An Stöcken läuft Kurt P.* (86) um acht Uhr früh ins Bezirksgericht Brugg AG. Der pensionierte Mechaniker ist wegen mehrfacher sexueller Handlungen mit einem Kind angeklagt. Der Witwer soll von 1997 bis 2000 seine Enkelin (von 4 bis 7) missbraucht haben.
Als der Gerichtspräsident den Prozess eröffnet, fällt ihm P. ins Wort: «Können Sie etwas lauter reden? Ich habe ein Hörsystem.» Später erzählt er noch von einem Sturz, den er hatte - und von seinem Blasenkrebs.
Ein Übergriff an Weihnachten
Dann kommt man zur Anklage. Laut dieser soll P. seiner Enkelin einmal gesagt haben, dass er sie eincremen müsse, und begab sich mit ihr ins Badezimmer. Dort stellte er sich hinter sie, zog ihre Hosen runter, legte ihr einen Arm um den Bauch, rieb mit einem Finger an ihrer nackten Vagina und drang mit dem Finger ein. Dies soll er «wissentlich und willentlich und zur Befriedigung seiner geschlechtlichen Bedürfnisse» getan haben.
Der zweite Vorfall geschah an einem Weihnachtsfest. Da soll P. seiner Enkelin ins Kinderzimmer gefolgt sein. Dann soll er die gleichen Handlungen wie bei sich daheim vollzogen haben.
Enkelin hatte erst 20 Jahre später Kraft zur Anzeige
«Ich habe die Anklage verstanden», sagt P. vor Gericht. Es folgt Selbstmitleid: Seit der Anzeige - seine Enkelin fand erst 20 Jahre später die Kraft dazu - vergehe kein Abend, ohne dass er sich nicht nach dem «Warum» frage. Immerhin: «Es tut mir unendlich leid.» Seine Enkelin bedeute ihm viel. Er möchte wieder Kontakt. Sie nicht.
Gab er vierjähriger Enkelin eine Mitschuld?
Unfassbar: P. hatte einmal ausgesagt, dass sie «frühreif» gewesen sei und es mit der Salbe «nicht ungern» gehabt habe. «Geben Sie ihr etwa eine Mitschuld?», fragt der Gerichtspräsident. P. schweigt.
Der Staatsanwalt sieht bei P. ein «schweres Verschulden». Das Opfer sei heute noch in psychologischer Behandlung. Er fordert zwei Jahre bedingt, eine Busse von 2000 Franken und 20'000 Franken Genugtuung - auf diese Forderungen hatte er sich vor dem Prozess mit der Anwältin von P. geeinigt. Beim letzten Wort hofft P., dass das Gericht «den Faktor Mensch» einbringe - nicht nur «die Tat».

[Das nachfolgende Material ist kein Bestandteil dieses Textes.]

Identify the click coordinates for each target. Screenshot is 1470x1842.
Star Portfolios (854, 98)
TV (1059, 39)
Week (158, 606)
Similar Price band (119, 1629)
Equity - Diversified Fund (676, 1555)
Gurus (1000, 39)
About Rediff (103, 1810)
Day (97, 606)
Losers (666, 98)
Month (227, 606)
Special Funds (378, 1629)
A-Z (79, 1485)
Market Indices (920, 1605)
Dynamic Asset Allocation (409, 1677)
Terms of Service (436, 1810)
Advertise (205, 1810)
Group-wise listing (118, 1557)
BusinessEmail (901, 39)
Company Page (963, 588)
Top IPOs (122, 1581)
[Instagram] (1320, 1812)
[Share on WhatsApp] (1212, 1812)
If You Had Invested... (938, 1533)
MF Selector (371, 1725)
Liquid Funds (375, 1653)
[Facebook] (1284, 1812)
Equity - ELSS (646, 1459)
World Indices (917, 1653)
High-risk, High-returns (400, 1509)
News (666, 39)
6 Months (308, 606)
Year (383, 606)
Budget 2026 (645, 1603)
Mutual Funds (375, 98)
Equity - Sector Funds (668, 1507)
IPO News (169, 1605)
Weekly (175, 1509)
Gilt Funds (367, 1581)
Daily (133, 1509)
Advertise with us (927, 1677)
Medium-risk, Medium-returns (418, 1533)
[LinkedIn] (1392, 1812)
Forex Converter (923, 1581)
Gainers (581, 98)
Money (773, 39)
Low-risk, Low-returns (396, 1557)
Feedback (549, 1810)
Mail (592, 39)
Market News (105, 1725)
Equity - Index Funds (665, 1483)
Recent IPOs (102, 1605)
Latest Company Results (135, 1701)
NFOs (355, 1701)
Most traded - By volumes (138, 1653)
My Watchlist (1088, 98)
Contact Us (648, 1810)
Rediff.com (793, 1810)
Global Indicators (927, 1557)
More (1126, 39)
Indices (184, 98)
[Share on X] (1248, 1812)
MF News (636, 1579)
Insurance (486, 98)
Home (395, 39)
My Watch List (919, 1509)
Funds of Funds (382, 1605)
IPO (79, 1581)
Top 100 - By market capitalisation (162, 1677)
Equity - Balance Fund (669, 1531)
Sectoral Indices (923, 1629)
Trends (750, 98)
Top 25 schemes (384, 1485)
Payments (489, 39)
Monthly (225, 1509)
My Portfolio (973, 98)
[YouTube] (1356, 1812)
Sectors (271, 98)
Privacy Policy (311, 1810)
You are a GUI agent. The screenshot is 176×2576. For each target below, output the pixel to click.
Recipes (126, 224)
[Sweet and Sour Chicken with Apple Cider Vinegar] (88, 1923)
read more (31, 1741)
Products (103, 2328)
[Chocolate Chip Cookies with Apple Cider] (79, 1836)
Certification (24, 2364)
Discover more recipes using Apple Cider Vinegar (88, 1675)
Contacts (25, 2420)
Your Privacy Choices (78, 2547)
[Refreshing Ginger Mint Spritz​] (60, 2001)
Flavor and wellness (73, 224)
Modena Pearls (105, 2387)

Kurt P. bleibt ein freier Mann
Das Gericht genehmigt das vorgeschlagene Urteil der Parteien «zähneknirschend». Dafür wird die Busse auf 6000 Franken erhöht. «Sie haben Ihrem eigenen Grosskind die Unschuld geraubt», so der Gerichtspräsident. Und: Das mit dem Finger sei nur die halbe Wahrheit. Er solle akzeptieren, dass sie keinen Kontakt mehr wolle.
Nach dem Urteil geht Kurt P. in eine Tiefgarage zu seinem Auto, legt die Stöcke auf den Rücksitz - und fährt davon. Als freier Mann.